## DOCUMENT EXCERPT
++++

This to me, was entirely new, because I could play friendlies for five hours straight without breaking a sweat, with the jokes flying around and the laughter consuming us all... but when something is on the line, everything changes. There is no longer any "funny" moments. There is only the intensity of the match and your will to win.

This allowed me to gain an epiphany when I thought back years later when Melee was still at it's prime, and I compared it to now. There were a lot of people who played Melee and didn't know a thing about the ATs. I at the very least knew about L-canceling and Wavedashing, but had the belief Wavedashing wasn't useful (how wrong I was) to practice in. So you can say my old group of friends were "Competitive Casuals". Out of that group, I usually proved myself to be the best.

Where am I going with this? Well, there were times when I was beaten. I still played as Mario, and one of my friends played as Falco, and well, he was constantly good with spiking. I eventually grew frustrated with fighting Falco and tried to use other characters. That's when I picked up Link and used him to combat Falco. Somehow, he proved to be quite good against my friend's Falco. After that, I had for a time constantly used Link against my other friends, and I was once told that, whenever I played as Link, I seemed to go into a zone of seriousness that made me not fun to play against. That's when I lightened up and began to go back to using Mario more, and in the end I was actually able to defeat the Falco player with my Mario.

++++

## MATERIAL
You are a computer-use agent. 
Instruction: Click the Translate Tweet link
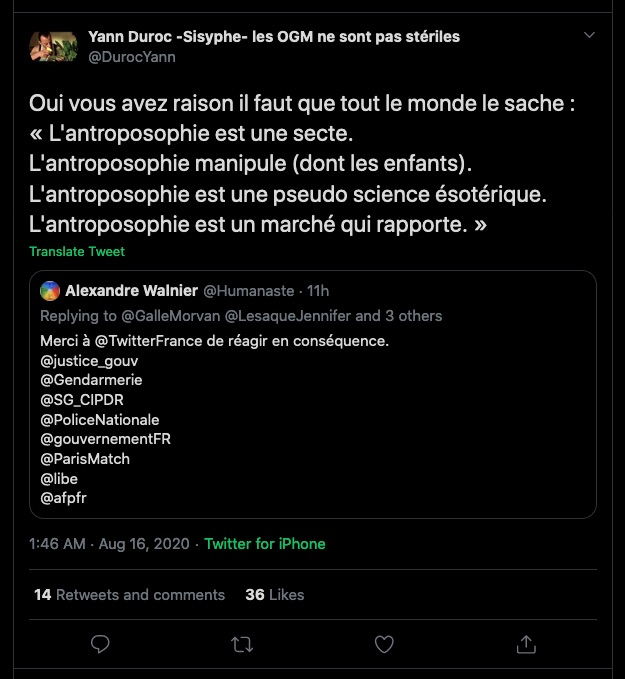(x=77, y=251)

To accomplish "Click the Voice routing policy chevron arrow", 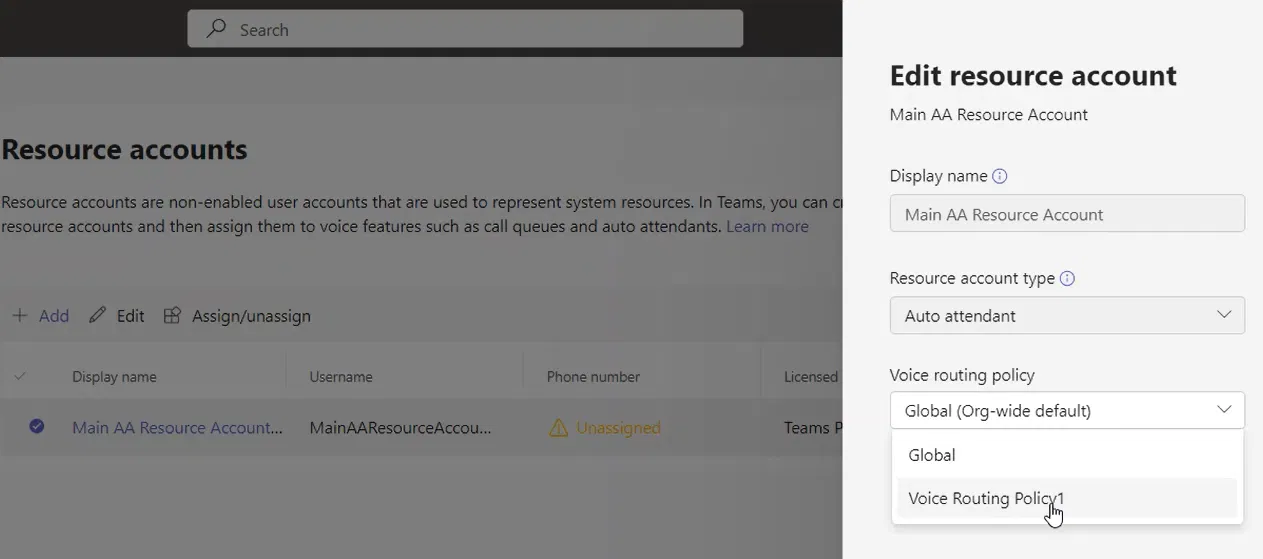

++++

## PROBLEMS
1: In the Melee essay, which character did the friend who was constantly good with spiking play?
2: Reproduce the stretch of the Melee essay from "This to me, was" through "be the best.".

## RESPONSES BY TASK
1: Falco

2:
This to me, was entirely new, because I could play friendlies for five hours straight without breaking a sweat, with the jokes flying around and the laughter consuming us all... but when something is on the line, everything changes. There is no longer any "funny" moments. There is only the intensity of the match and your will to win.

This allowed me to gain an epiphany when I thought back years later when Melee was still at it's prime, and I compared it to now. There were a lot of people who played Melee and didn't know a thing about the ATs. I at the very least knew about L-canceling and Wavedashing, but had the belief Wavedashing wasn't useful (how wrong I was) to practice in. So you can say my old group of friends were "Competitive Casuals". Out of that group, I usually proved myself to be the best.